[Start of PAGE TEXT]

Death and Taxes

There’s good news and bad news for jewelers and other longtime opponents of the federal estate tax—the tax assessed on a taxpayer’s net assets after death and paid by the executor, administrator, or heirs. The good news: Congress, in late spring, approved elimination of the tax, and it was signed into law by the President.

The bad news: The provision calls for a decade-long phasing out of the tax, rather than erasing it immediately.

“This is not ideal but is a very big step [toward getting rid of the tax],” says Nathan Olsen, legislative counsel with Haaken Associates, Jewelers of America’s lobbyists in Washington, D.C. “Jewelers should be very pleased, especially considering the evenly distributed political situation in Congress and the opposition to repealing the estate tax.”

In April the House of Representatives voted 274 to 154 to repeal the estate tax. In May, the Senate approved a similar provision and included it in the tax package of the 2002 budget bill, which Congress later sent to the President.

A proposed amendment to the Senate bill that would have weakened estate tax legislation was voted down 55 to 43. Senate Finance Committee chairman Charles Grassley (R-Iowa) told the Associated Press that the vote was a “critical test” of the Senate’s bipartisanship. It also showed that other efforts to make major alterations in the bipartisan tax package would be difficult.

The phase-out raises the tax-exempt amount of an individual’s assets from the current $675,000 to $1 million in 2002, $1.5 million in 2004, $2 million in 2006, and $3.5 million in 2009. It immediately reduces the top tax rate for non-exempt assets from 55% to 50% now, and then to 45% in 2007. The estate tax (which accounts for less than 1.5%—$30 billion—of annual federal revenues, according to the Congressional Budget Office) and the generation-skipping transfer tax (see sidebar) would be repealed in 2010. The gift tax would remain but at a rate of 40%.

Die-hard opponents of the tax in Congress and the business community favored immediate elimination. They warned that what one Congress or administration gives, another can take away. And in fact, the new tax law says the tax changes, including estate tax repeal, are good only until 2011—unless Congress renews them. For that reason, suggest some sources, anti-tax politicians and lobbyists may push for speeding up the exemptions or shortening the phase-out period.

Nine out of 10. Most jewelers would favor that. According to a national poll of hundreds of jewelers (conducted this year by JCK), nine out of 10 (87.4%) want the federal estate tax repealed. Almost all have family-owned businesses, half of which were bought or inherited from parents.

Two-thirds (65%) of respondents complain that the tax represents double taxation on assets. “How many times should we be taxed on the money we earn and [already] paid taxes on?” asks jeweler Ron Leitzel of Mountz Jewelers in Carlisle, Pa. “Why should we be taxed on ‘property’ that has already been taxed, and in most cases passes on in the family?” wonders Chase Holland of Holland Jewelers Co., San Angelo, Texas.

[End of PAGE TEXT]
[Start of DATA SHOWN]

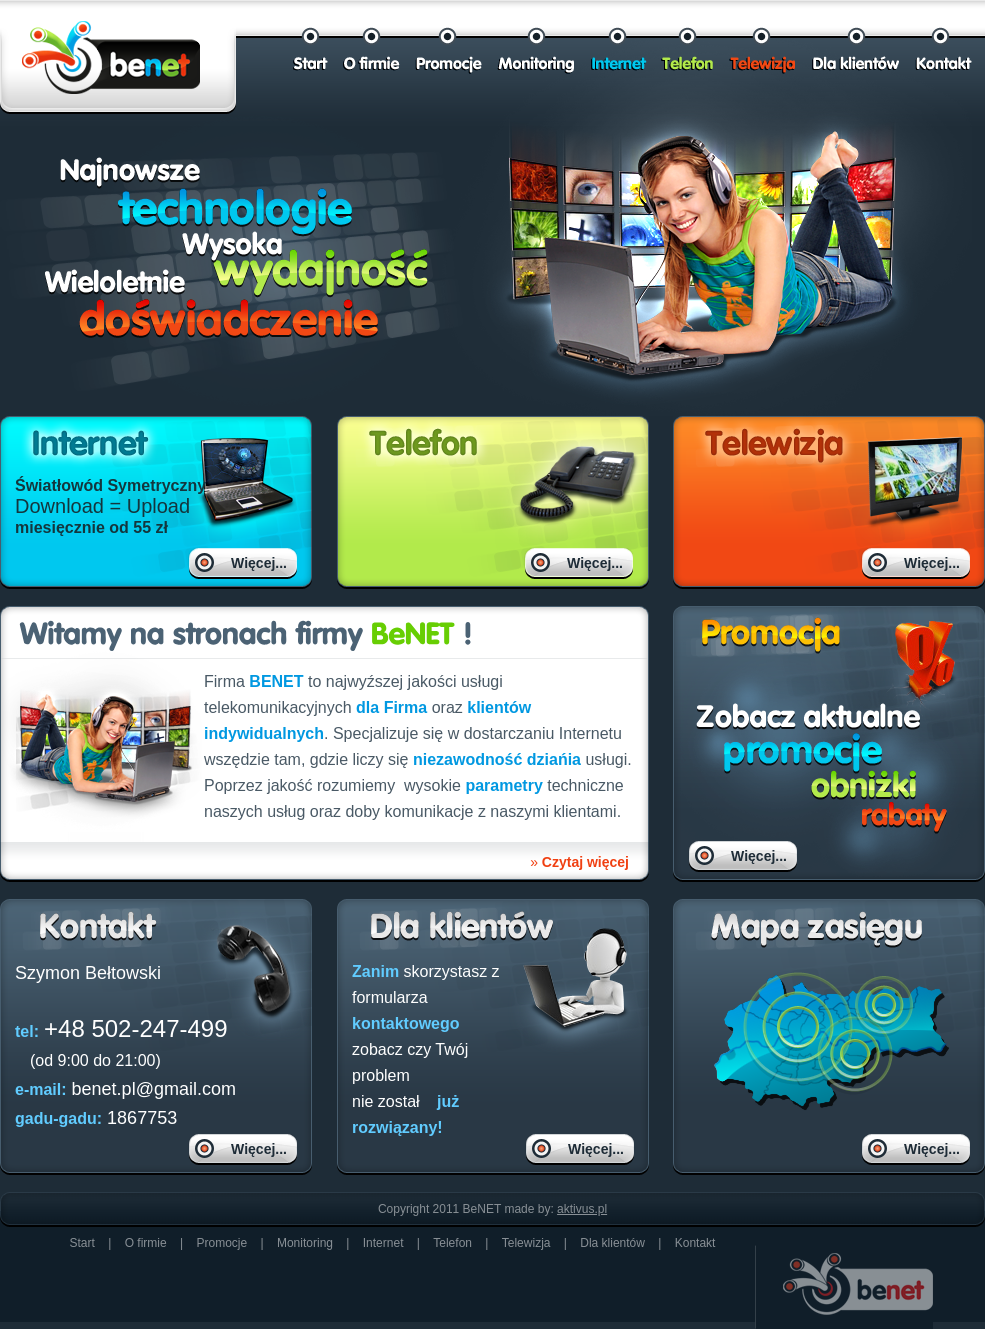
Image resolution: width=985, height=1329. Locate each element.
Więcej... (259, 563)
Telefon (452, 1243)
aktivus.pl (582, 1209)
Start (82, 1243)
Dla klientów (614, 1243)
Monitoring (305, 1243)
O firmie (146, 1243)
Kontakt (695, 1243)
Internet (383, 1243)
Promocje (221, 1243)
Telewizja (526, 1243)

[End of DATA SHOWN]

_THE EXERCISE_
Continue the article on the federal estate tax repeal, picking up after its final sentence.

_RESPONSE TO THIS EXERCISE_
“Over the years, profits are retained in businesses in the form of additional inventory,” notes jeweler Paul Bischoff of Earth Treasures Jewelers, Eatontown, N.J. “Those profits have already been taxed [so estate taxes] penalize the family that wants to develop a business for their efforts.” Mark Hogeboom, owner of James Avery Craftsman, Kerrville, Texas, agrees. “Double taxation destroys the incentive to succeed,” he says.

Succession woes. The other big reason most jewelers support repeal is that the estate tax hinders succession. Jewelers say it jeopardizes the successful transfer of a family business, because owners or their heirs must sell all or part of the business to pay the tax. Almost half of those polled by JCK (47%) say this is a real possibility for them. “We are a third-generation business,” says John Ballew, of Ballew Jewelers, Freehold, Me. “We won’t make it to a fourth without some kind of legislative change.”

“An heir has to sell off large parts of the business to be able to pay estate tax, [even though] the business paid taxes for years,” says Scott Ayres, Ayres Jewelry, Casper City, Wyo. Eileen Eichhorn, Eichhorn Jewelry, Decatur, Ind., notes that “many small businesses have assets that aren’t cash and need to be sold to pay the estate tax.” A Virginia jeweler agrees: “Small family-owned businesses are under such heavy competitive pressures, an inheritance tax liability can easily be their death knell.”

Repeal of the tax, therefore, will aid family succession, say many jewelers. “There would be a greater chance of a business continuing through the generations, instead of being liquidated to cover the cash demand of estate taxes, which can be punitive,” says Bischoff.

Indeed, many jewelers see repeal as a virtual guarantee of their children’s future. “I could offer my children an opportunity to use this business as a career,” says Manuel Alvarado, Alvarado Jewelers, Ontario, Ore. Jeweler Dale Robertson of Norris Jewelers, Milford, Ohio, said he “could pass the company on, allowing my children to remain successful. They won’t have to liquidate it just to satisfy the government.”

Many jewelers also oppose the tax because it increases business costs. One Southern jeweler cited “the need to spend more on lawyers and accountants” for estate and tax planning. Many businesses also carry large life insurance policies on major stockholders, partners, or owners, in part to cover estate tax costs. Repeal or reform of the tax would free some of those premium payments for other business purposes.

Senior Associate Editor Jennifer Heebner provided research for this story.

Yes No
Source: The JCK Retail Panel, March 2001
Is your jewelry business family owned? 94.6% 5.4%
Did you buy or inherit your jewelry business from parents or other relatives? 54.6% 45.5%
Do you favor repeal of the federal estate tax? 87.4% 12.6%

Number of estates, by worth, subject to the estate tax in 1999

Source: Internal Revenue Service Statistics of Income Office
*Note: There were 2.4 million deaths in 1999. The total number of estates subject to the estate tax represents 2% of that number.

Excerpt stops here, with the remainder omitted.